Viacom has good news and bad news for investors this morning.
First, the sunny stuff: Your stock price is currently rising in pre-market trading, as the Paramount Pictures parent company topped Wall Street’s expectations at both its top and bottom lines. Media analysts had forecast earnings per share (EPS) of $1.01 on $3.01 billion in revenue, per Yahoo Finance. Viacom actually reported $3.107 billion in revenue and an adjusted $1.05 per share in earnings.

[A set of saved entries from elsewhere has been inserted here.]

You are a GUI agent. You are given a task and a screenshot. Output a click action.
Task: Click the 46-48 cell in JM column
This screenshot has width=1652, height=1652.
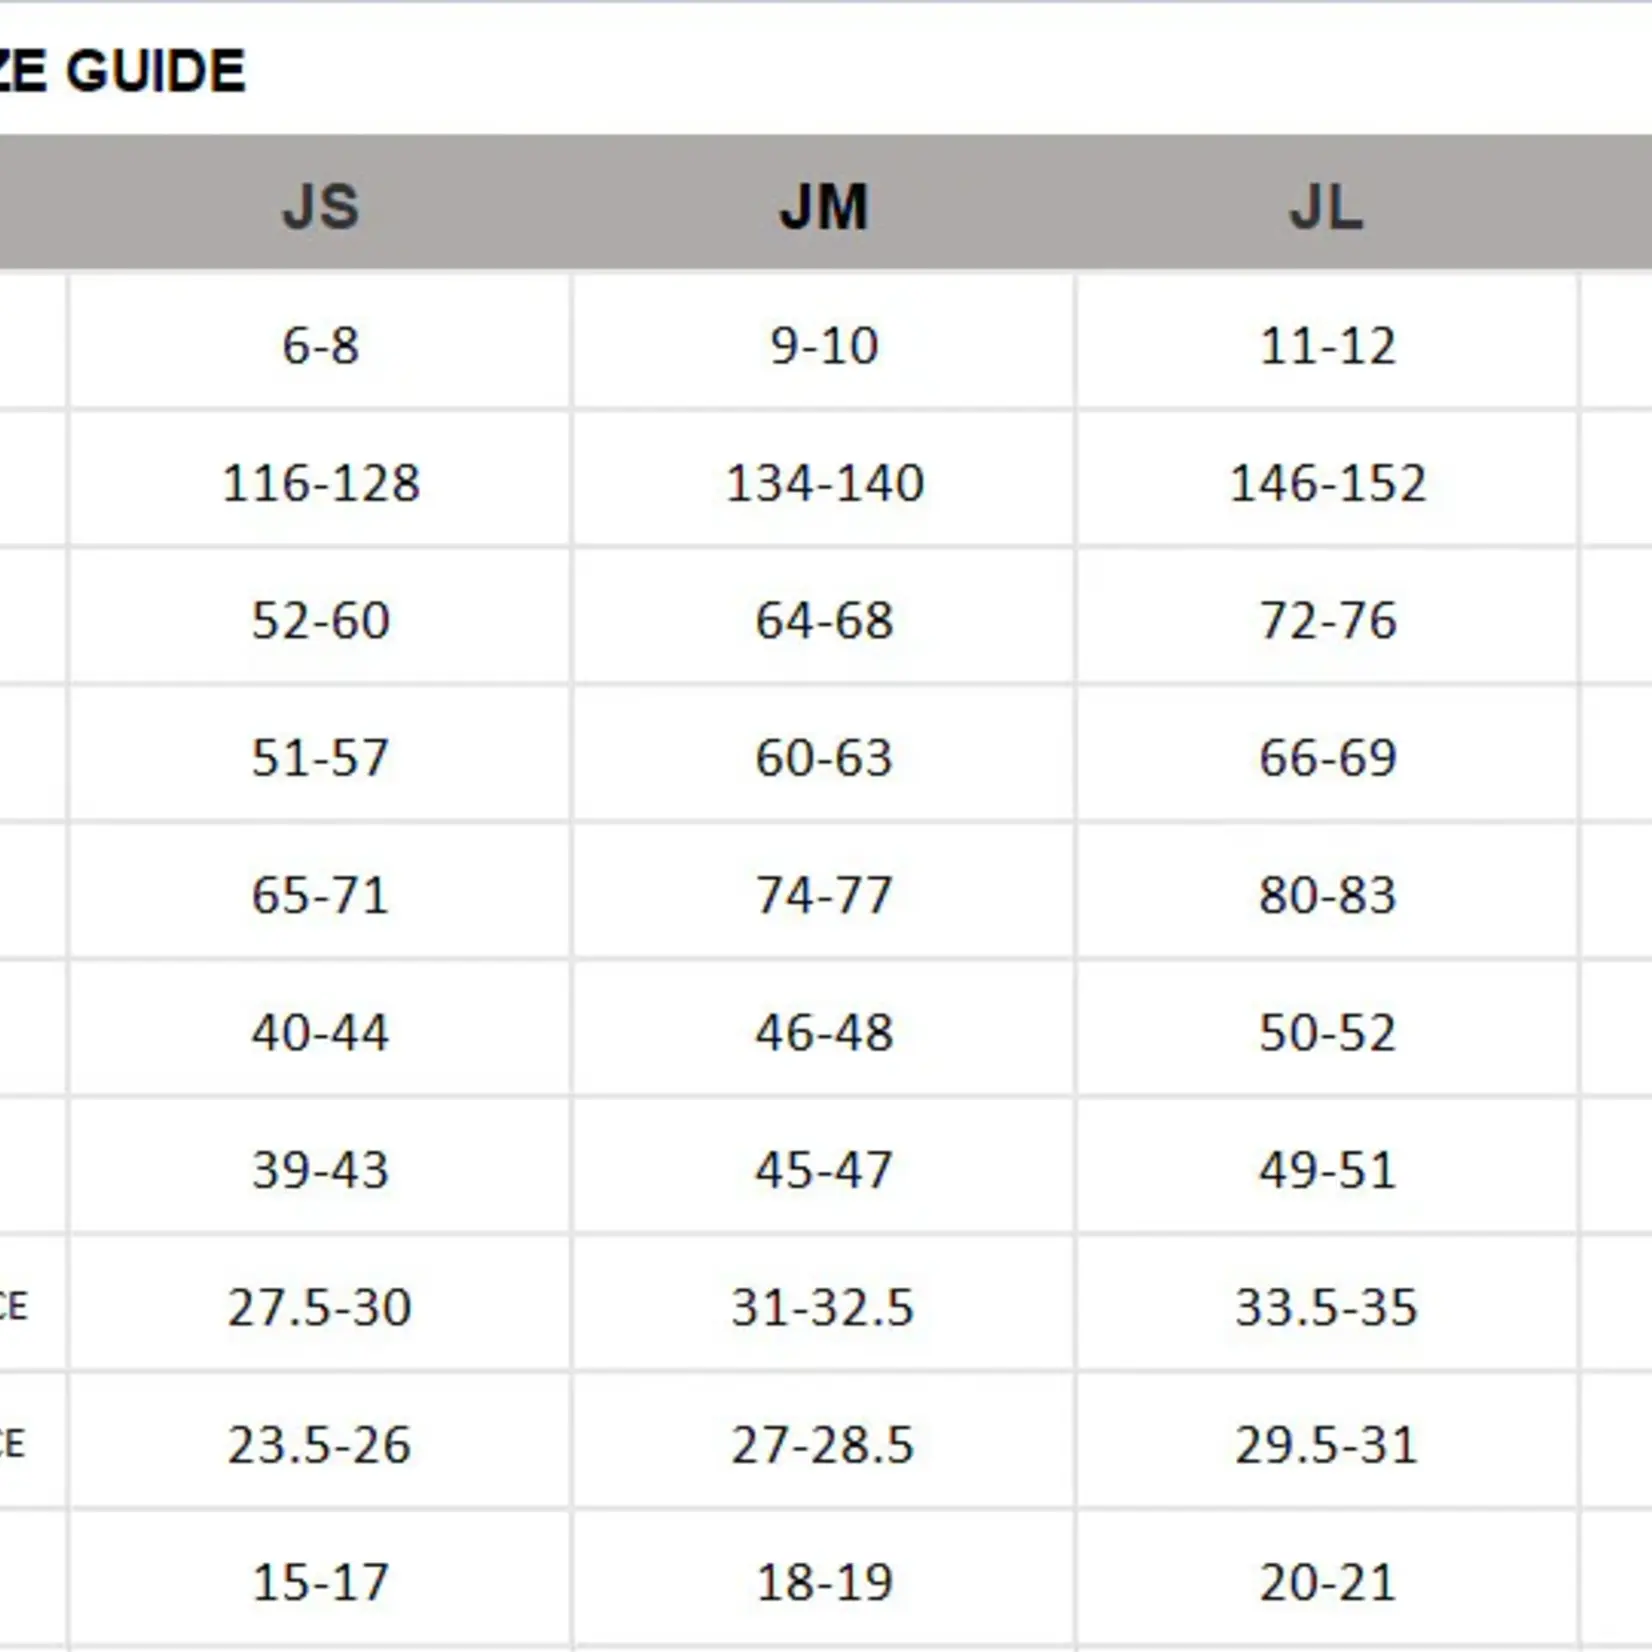pyautogui.click(x=824, y=1032)
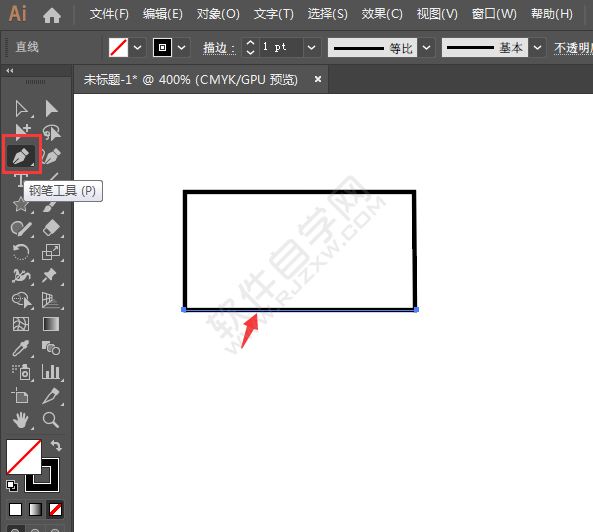The height and width of the screenshot is (532, 593).
Task: Choose the Direct Selection tool
Action: pyautogui.click(x=51, y=109)
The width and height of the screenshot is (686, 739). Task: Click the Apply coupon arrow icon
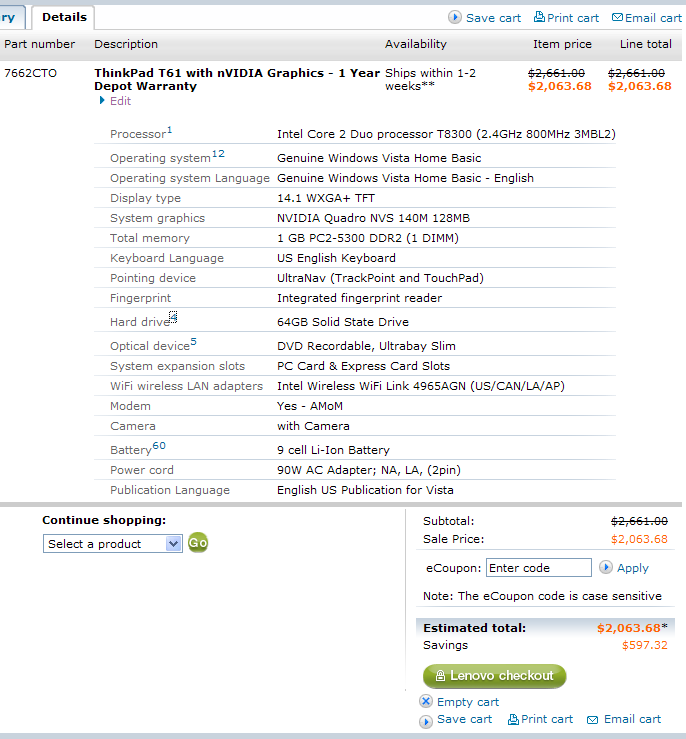pyautogui.click(x=606, y=568)
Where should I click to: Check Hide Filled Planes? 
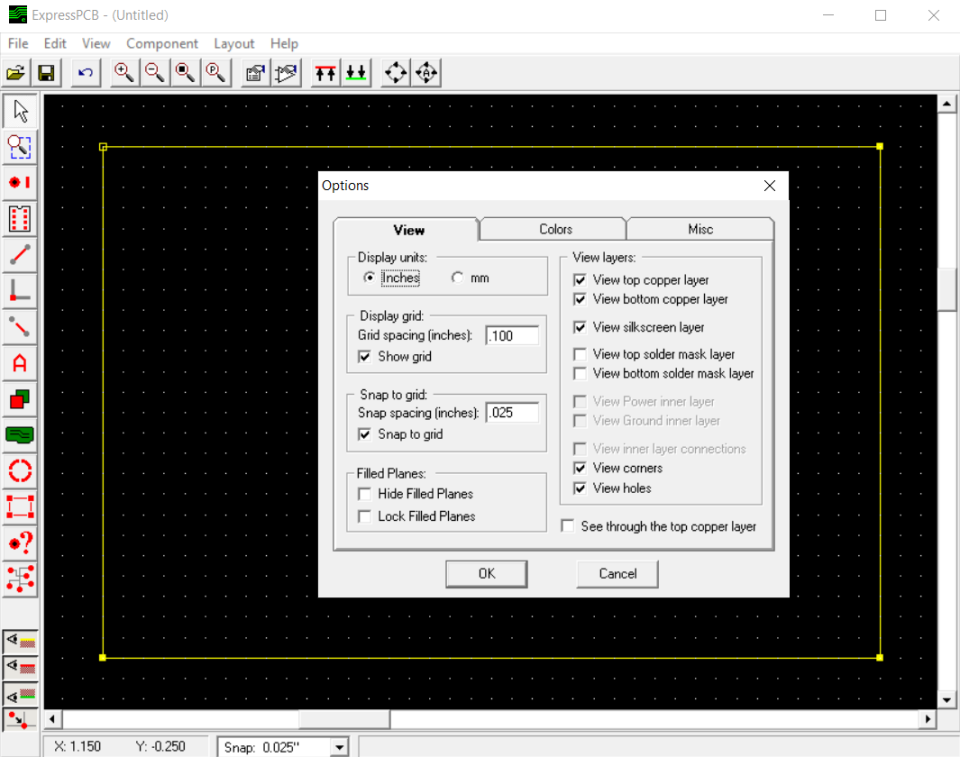(364, 493)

Unfortunately, this 2016 third fiscal quarter proves that it is definitely no longer 2015. Income dropped 29 percent year over year for the 90 days ending June 30, with the company’s media networks losing most of that. Domestic ad sales slipped 4 percent in the quarter due to softer overall TV ratings from the cable portfolio.
On the big screen, the latest “Teenage Mutant Ninja Turtles” lifted sales — just not enough. Licensing for SVOD pitched in as best it could for that filmed-entertainment arm.
“In the quarter, Viacom continued to execute on our strategic plan by increasing investment in high-quality original content, enhancing our connection to audiences, accelerating the growth of data-driven advertising products and further expanding our unmatched global reach,” Philippe Dauman, executive chairman, president and CEO of Viacom, said. “Ratings increased at several of Viacom’s major networks, including Nickelodeon, Nick at Nite, VH1 and TV Land, and ratings trends at nearly all of our networks showed sequential improvement as we successfully completed a very strong upfront across our brands.”
“Internationally, our media networks are driving strong double-digit revenue growth, with new channel launches, growing distribution partnerships and substantial ad sales gains,” he continued. “Viacom’s third quarter results were impacted by the underperformance of ‘Teenage Mutant Ninja Turtles: Out of the Shadows.’”
Each quarter could theoretically be Dauman’s last, as he has been embroiled in a nasty court-of-law (and -of-public-opinion) battle with former mentor Sumner Redstone. The Viacom executive alleges, however, that he’s really only fighting that man’s daughter, Shari Redstone, whom Dauman claims has been pulling the puppet strings of her 93-year-old mentally incompetent father. The Redstone camp wants Dauman and others yanked from the Viacom Board of Directors, but judges and lawyers are still out to settle the legalities surrounding the ailing media mogul’s apparent declarations.
On Wednesday, VIAB stock closed its traditional U.S. trading day up 34 cents per share. Currently, you can add about two more quarters to that positive momentum.
Executives will host a conference call at 8:30 a.m. ET to discuss the financials further.